When she’d had a little girl, Sam had been overjoyed. She didn’t mind what sex the baby was when she was pregnant, she would’ve been happy with either, but as soon as she knew, she began to plan for their future. Her imagination had gone into fast-forward, picturing dressing Audrey in the cutest outfits – OshKosh B’gosh, Gymboree, Baby Gap – then when she was a little older, playing tea sets and dolls houses, teaching her how to ride a bike, one of those with the streamers flying out from the handlebars in the wind. She’d pictured the cosy chats they could have as Audrey got older, confiding with her about boys, the best friend Audrey had, the relationship being one that Sam had never been able to form with her own mother.
What had happened to those dreams? she wondered as she gathered the detritus to put it back into the single box that was all that was left of her job.
‘You been stealing Post-its?’ Audrey, leaning against the doorframe of the kitchen with a bowl of cereal balancing on one palm, her other hand operating the spoon, noticed the packets scattered over the floor – one near the bottom stair, the other by the radiator, one further down the shiny wooden floorboards of the hallway, some at her feet.

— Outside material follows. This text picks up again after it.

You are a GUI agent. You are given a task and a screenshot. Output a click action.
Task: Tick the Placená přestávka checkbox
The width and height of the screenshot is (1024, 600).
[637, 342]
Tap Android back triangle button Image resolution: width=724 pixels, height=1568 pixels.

Sam ignored the jibe. ‘What are you doing home?’
She’d been so preoccupied with doing household maths all the way home, fathoming how to pay bills when her redundancy money dried up, she hadn’t thought about what time it was. But now she could see the kitchen clock and it was well before four o’clock, the usual time Audrey got home from school – five o’clock if she dawdled and hung out with her friends – and the way Audrey was acting so casually, as though it was a Saturday rather than a Monday.
Audrey tilted her bowl to get the last of the milk, turned her back and went out to the kitchen, ignoring Sam.
‘Audrey, I asked what you’re doing home.’ Sam stepped over the box. She’d deal with it later. She flapped the front of her silk blouse; the house was always stifling from early summer until autumn, and then freezing in the winter. ‘Are you sick?’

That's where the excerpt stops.